Question

How do you write the equation of the hyperbola given Foci: (-6,0),(6,0) and vertices (-4,0), (4,0)?

Answer 1

There are two standard Cartesian forms for the equation of a hyperbola. I will explain how one knows which one to use and how to use it in the explanation.

Explanation:

The standard Cartesian form for the equation of a hyperbola with a vertical transverse axis is:

`(y - k)^2/a^2 - (x - h)^2/b^2 = 1" [1]"`

Its vertices are located at the points, `(h, k - a), and (h, k + a)`.

Its foci are located at the points, `(h, k - sqrt(a^2 + b^2)), and (h, k + sqrt(a^2 + b^2))`.

The standard Cartesian form for the equation of a hyperbola with a horizontal transverse axis is:

`(x - h)^2/a^2 - (y - k)^2/b^2 = 1" [2]"`

Its vertices are located at the points, `(h- a, k), and (h + a, k)`.

Its foci are located at the points, `(h - sqrt(a^2 + b^2), k), and (h + sqrt(a^2 + b^2), k)`.

Given:

Foci: `(-6, 0), (6,0)`
Vertices: `(-4, 0), (4,0)`

Please observe that it is the x coordinates of the vertices and foci that changes, while the y coordinate remains fixed; this matches the the horizontal transverse type, equation [2]. This is how one knows which equation to use. If it were the y coordinates that were changing and the x coordinates were fixed, then it would be equation [1].

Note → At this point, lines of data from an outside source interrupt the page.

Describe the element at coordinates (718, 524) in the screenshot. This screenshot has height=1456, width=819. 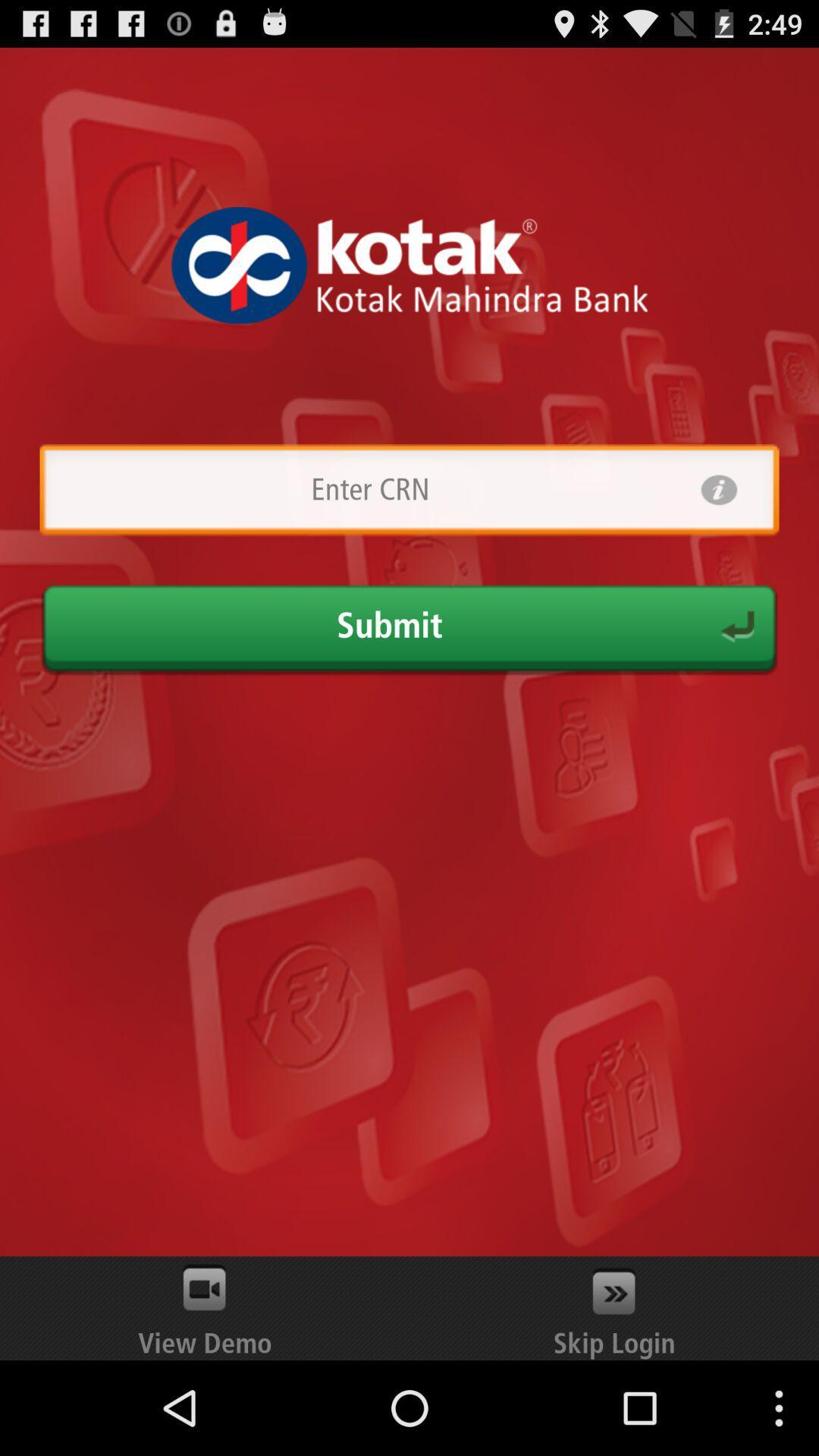
I see `the info icon` at that location.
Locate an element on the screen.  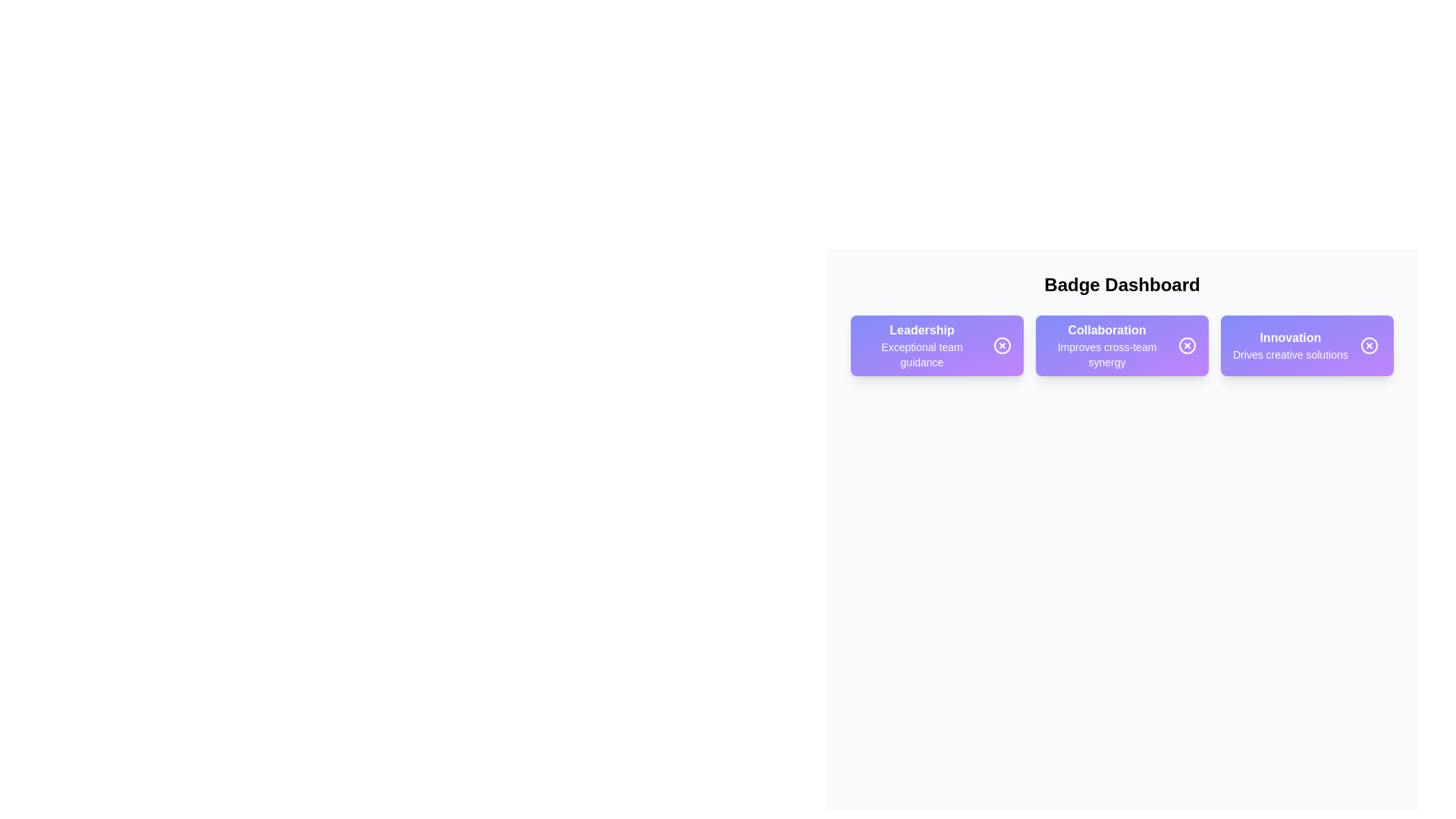
remove button on the badge labeled Innovation to delete it is located at coordinates (1368, 345).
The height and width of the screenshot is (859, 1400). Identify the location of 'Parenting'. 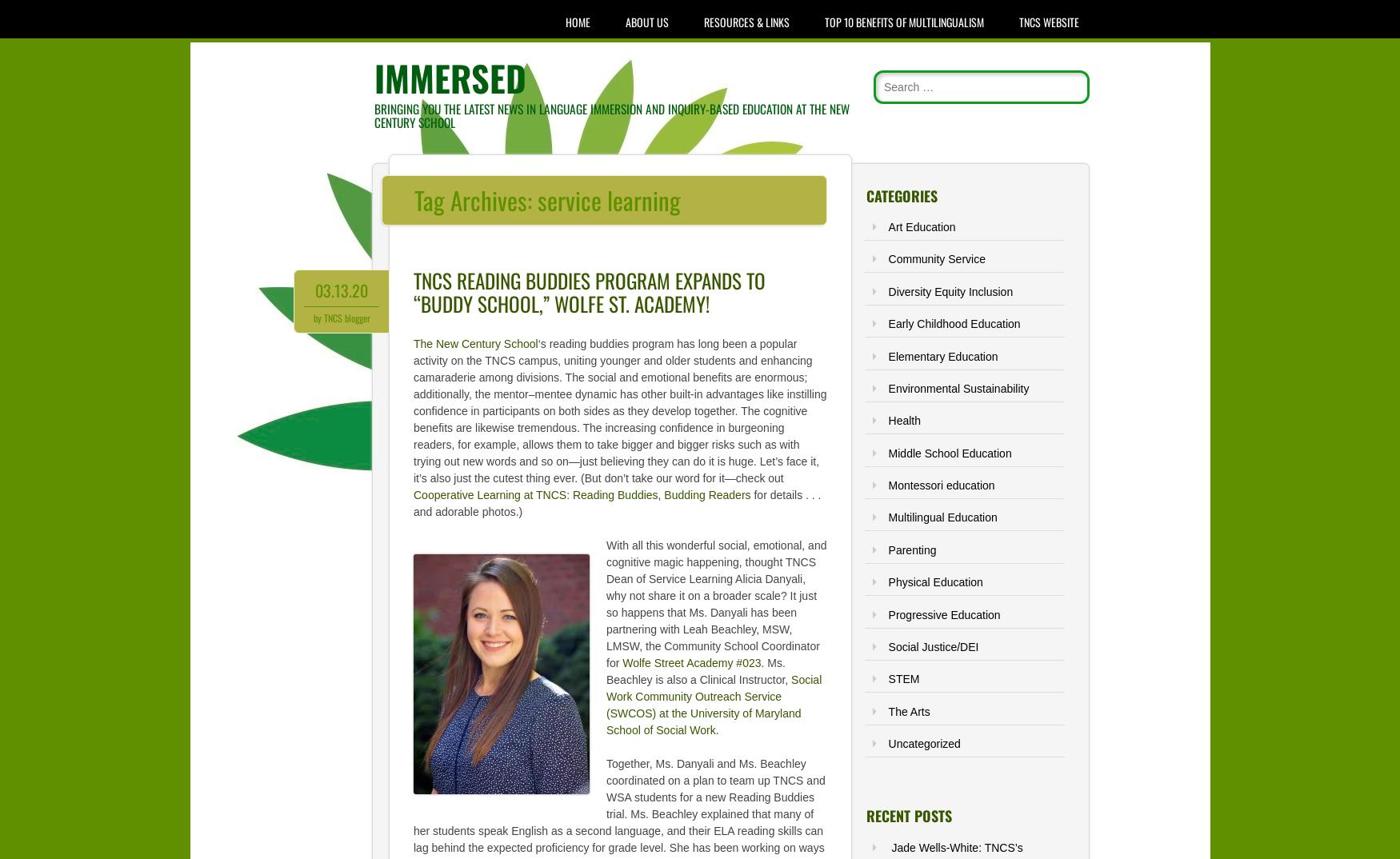
(888, 549).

We can use `(-4, 0), (4,0)` and `(h- a, k), (h + a, k)` to write the following equations:

`k = 0" [3]"`
`h - a = -4" [4]"`
`h + a = 4" [5]"`

To find the value of h, add equation [4] to equation [5]:

`h - a + h + a = -4 + 4`
`2h = 0`
`h = 0`

To find the value of a, subtract equation [4] from equation [5]:

`-h + a + h + a = 4 + 4`
`2a = 8`
`a = 4`

Using, h = 0, a = 4, and the point `(6,0)`, we can write the equation:

`6 = 0 + sqrt(4^2 + b^2)`

and then solve for b:

`36 = 16 + b^2`
`b^2 = 20`
`b = sqrt(20)`
`b = 2sqrt(5)`

Substitute the values for h, k, a, and b into equation [2]:

`(x - 0)^2/4^2 - (y - 0)^2/(2sqrt(5))^2 = 1" [6]"`

Equation [6] is the desired equation.